Ich habe die Reihe um den Kommissar Gereon-Rath sehr gern gelesen, da Kutscher es verstanden hat, die historischen Ereignisse- von der Weimarer Republik bis zur Machtübernahme der Nazis und darüber hinaus - geschickt in eine Krimihandlung einzubetten (oder umgekehrt). Auch das Einbringen realer Persönlichkeiten- sowohl in Haupt- als auch in Nebenrollen - haben dem Ganzen einen besonderen Drive verschafft.
Allerdings war ich schon von den letzten zwei Büchern der Reihe etwas enttäuscht, da ich das Gefühl hatte, der Autor hat sich zunächst etwas verrannt; so spielte Rath plötzlich nur noch eine Nebenrolle und hat - meiner Meinung nach - einiges von seinem Charisma verloren.
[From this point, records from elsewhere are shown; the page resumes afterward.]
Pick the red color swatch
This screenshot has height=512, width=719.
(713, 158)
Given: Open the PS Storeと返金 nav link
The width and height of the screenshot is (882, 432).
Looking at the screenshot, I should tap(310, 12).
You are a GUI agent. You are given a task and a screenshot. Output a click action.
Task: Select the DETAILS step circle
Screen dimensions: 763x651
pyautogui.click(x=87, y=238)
Und schließlich- so mein Gefühl, ging es nur noch darum, die Reihe irgendwie abzuschließen - schade.
Umso erstaunter war ich, als ich das hier besprochene Hörbuch entdeckt habe; ich war gespannt, ob nun noch etwas Neues kommt - leider nicht.
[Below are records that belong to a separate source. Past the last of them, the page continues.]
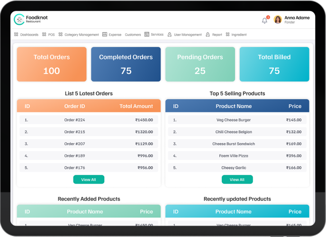Click View All under Latest Orders

click(89, 180)
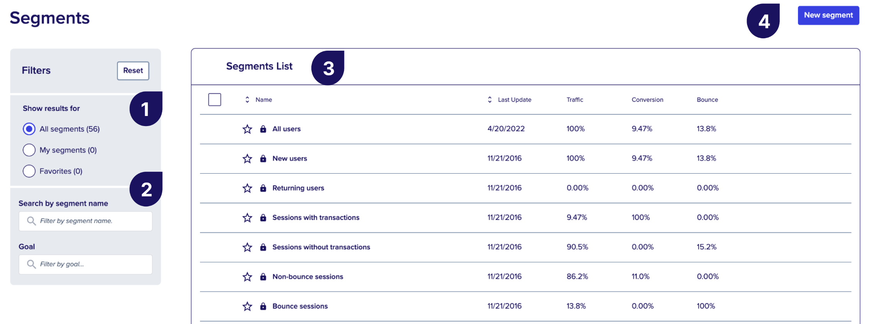Click the lock icon next to "Returning users"
Image resolution: width=871 pixels, height=324 pixels.
click(263, 188)
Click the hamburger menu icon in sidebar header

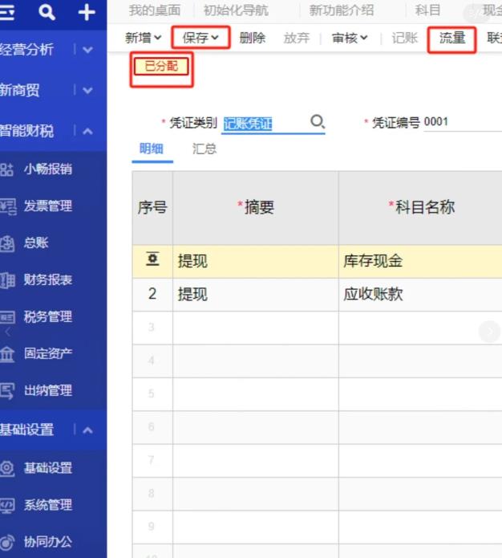click(x=9, y=12)
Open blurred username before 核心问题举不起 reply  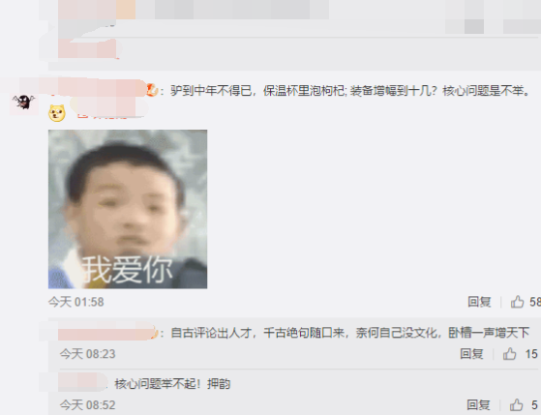click(x=83, y=381)
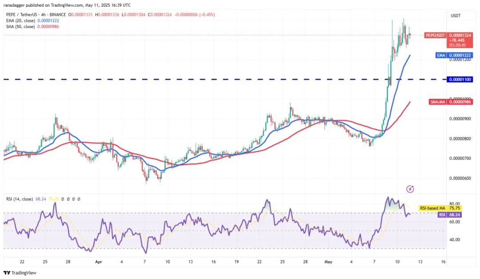The width and height of the screenshot is (480, 279).
Task: Click the 80.00 level on RSI scale
Action: pyautogui.click(x=455, y=204)
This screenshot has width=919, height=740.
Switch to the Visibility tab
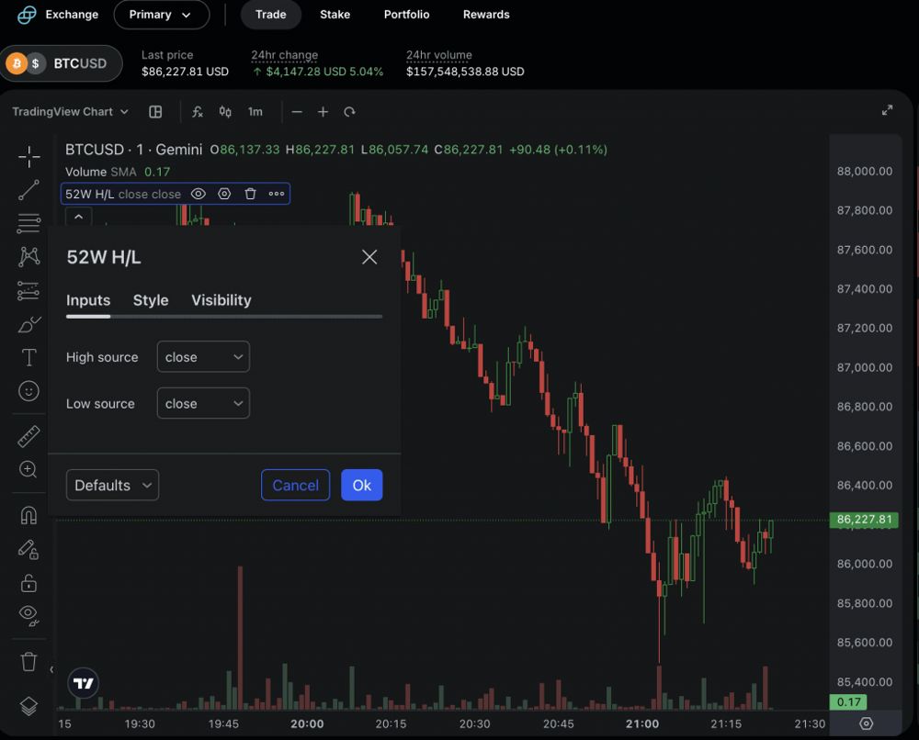tap(221, 300)
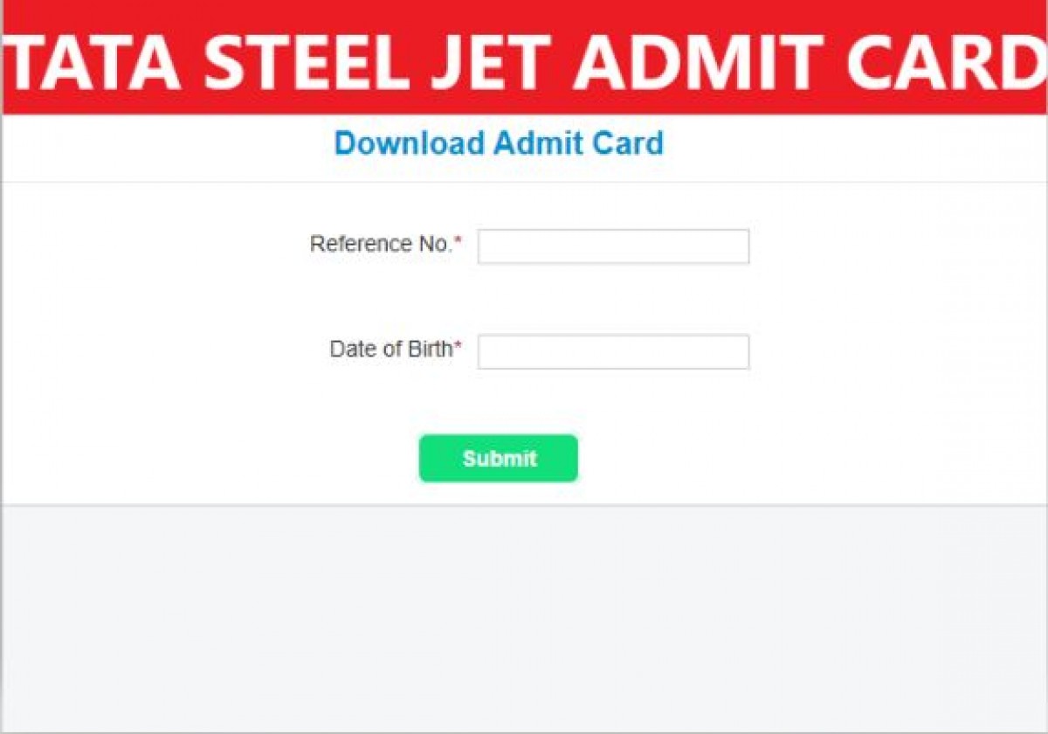Image resolution: width=1048 pixels, height=734 pixels.
Task: Click the Date of Birth label text
Action: (391, 350)
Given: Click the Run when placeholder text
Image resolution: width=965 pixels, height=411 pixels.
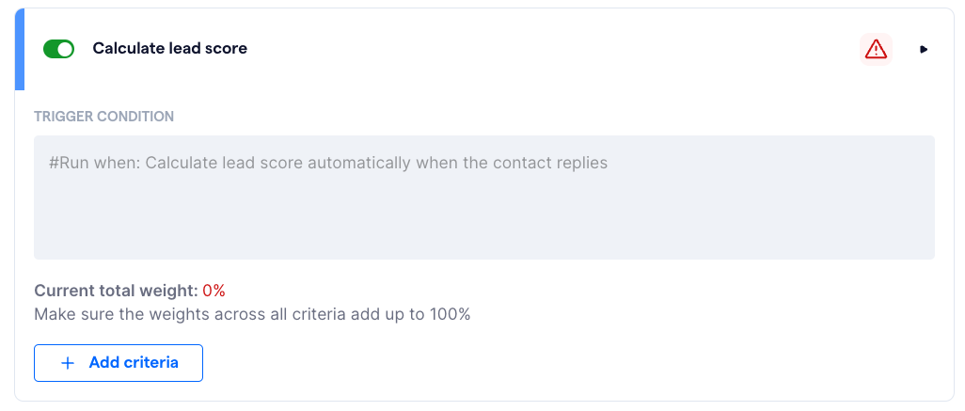Looking at the screenshot, I should 328,163.
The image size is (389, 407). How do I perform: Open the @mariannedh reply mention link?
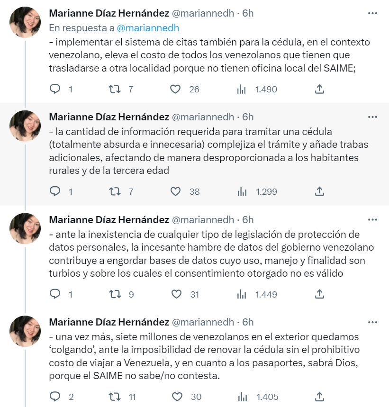coord(148,28)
Worum es geht liest sich im Klappentext sehr gut: Rath - mittlerweile 74 und Kommissar a.D. - wird von einem Historiker interviewt, der über die Polizeiarbeit im Wandel der politischen Systeme forscht. Doch bald stellt sich heraus, dass dieser mehr über Rath weiß, als eigentlich möglich wäre.
Das mit etwa 2 Stunden recht kurze Hörbuch stellt den Verlauf eines Interviews dar, welches auf zwei 60 Minuten-Kassetten festgehalten ist. Ein mir gänzlich unsympathischer und teilweise störrischer Rath, gibt verstockt Auskunft über seine Geschichte; ein plump vorgehender Singer stellt Fragen, die Rath in die Ecke treiben; und dann taucht auch noch Charlotte (Charly) auf, woraufhin Rath sich plötzlich einsichtig und kooperativ verhält.
Über die Art und Weise, wie die Sprecher dieses Hörbuchs agieren, kann man sicher geteilter Meinung sein - für mich passten die vermittelten Emotionen nicht immer zum Inhalt des Textes. Inhaltlich kann ich nur sagen: Das hätte nicht sein müssen. Für Fans der Reihe (oder zumindest die, die diese gern gelesen haben) erfolgt hier lediglich eine Inhaltsangabe des schon bekannten - quasi eine Zusammenfassung; ich persönlich brauche es aber nicht, dass man mir nochmals eine Handlung erklärt, die ich schon verstanden habe. Gut, ein paar vermeintlich offene Stränge finden noch ein (teilweise plumpes) Ende - da habe ich mich einige Male gefragt, ob das nun notwendig war.
Für mich eine unnötige Zugabe und eher der Versuch, das etwas unglückliche Ende der Reihe aufzufangen - offenbar war Kutscher doch noch nicht fertig…
Von meiner Seite 5/10 oder 2,5 von 5.
Von Osterwoldaudio bin ich bessere Produktionen gewohnt.
Zu empfehlen ist das Buch vielleicht Lesern/Hörern, die überlegen, mit der Rath-Reihe zu beginnen und die sich einen Überblick verschaffen wollen - wobei dafür eigentlich zu viel gespoilert wird.